Saturday, December 19, 2015

Market Segmentation

Market Segmentation

The starting point of segmentation is mass marketing. In mass marketing, the seller engages in mass production, mass distribution and mass promotion of one product for all the buyers. Henry Ford epitomized this strategy when he offered the Model-T Ford in one color, black. Coca-Cola also practiced mass marketing when it sold only one kind of Coke in a 6.5 ounce bottle.
The argument for mass marketing is that it creates the largest potential market, which leads to the lowest costs, which in turn can lead to lower prices or higher margins. However, many critics point to the increasing splintering of the market and proliferation of advertising media and distribution channels, which are making it difficult and increasingly expensive to reach a mass audience.
A market segment consists of group of customers who share a similar set of needs and wants. Rather than creating the segments, the marketer’s task is to identify them and decide which ones to target. Segment marketing offers key benefits over mass marketing. The company can offer better design, price, disclose and deliver the product or service and also can fine tune the marketing program and activities to better reflect competitors’ marketing.
However, even a segment is partly a fiction, in that not everyone wants exactly the same present flexible market offerings to all members of a segment. A flexible market offering consists of two parts of solution containing the product and service elements that all segment members value, and discretionary options that some segment members value. Each option might carry an additional charge. For example, automobile companies in India offer different versions of the same model with different features. The base model of the vehicle may not have an air conditioner or power steering or power windows. But, for models that have these features, the buyer has to pay a higher price. Similarly, domestic airlines in India offer economy class and business or executive class for travelers and the prices of these two options differ significantly. The executive or business class passengers get extra facilities, such as more comfortable seats, better menu for food, and greater preference while checking in and boarding the aircraft.

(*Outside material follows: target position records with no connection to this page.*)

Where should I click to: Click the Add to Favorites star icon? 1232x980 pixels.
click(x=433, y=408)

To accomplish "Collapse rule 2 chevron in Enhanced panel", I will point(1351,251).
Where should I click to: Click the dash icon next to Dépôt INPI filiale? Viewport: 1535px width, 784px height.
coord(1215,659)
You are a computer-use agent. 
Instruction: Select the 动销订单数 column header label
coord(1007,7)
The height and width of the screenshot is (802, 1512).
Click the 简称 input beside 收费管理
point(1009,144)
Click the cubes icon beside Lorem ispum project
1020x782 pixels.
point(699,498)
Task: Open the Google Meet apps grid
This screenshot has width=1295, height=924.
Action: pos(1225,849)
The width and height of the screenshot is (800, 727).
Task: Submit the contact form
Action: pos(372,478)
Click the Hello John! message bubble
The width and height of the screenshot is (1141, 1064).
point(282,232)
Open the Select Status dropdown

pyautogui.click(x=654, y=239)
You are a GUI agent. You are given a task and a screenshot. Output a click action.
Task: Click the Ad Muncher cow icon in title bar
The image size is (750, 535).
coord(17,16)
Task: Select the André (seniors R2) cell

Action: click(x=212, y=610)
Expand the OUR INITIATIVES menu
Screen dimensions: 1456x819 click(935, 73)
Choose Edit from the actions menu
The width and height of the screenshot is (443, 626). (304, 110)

We can characterize market segments in different ways. One way is to identify preference segments. Homogeneous preferences exist when all customers have roughly the same preferences. The market shows no natural segments. At the other extreme, consumers in diffused preferences vary greatly in their preferences. If several brands are in the market, they are likely to position themselves throughout the space and show real differences to match differences in consumer preference. Finally, clustered preferences result when natural market segments emerge from groups of consumers with shared preferences.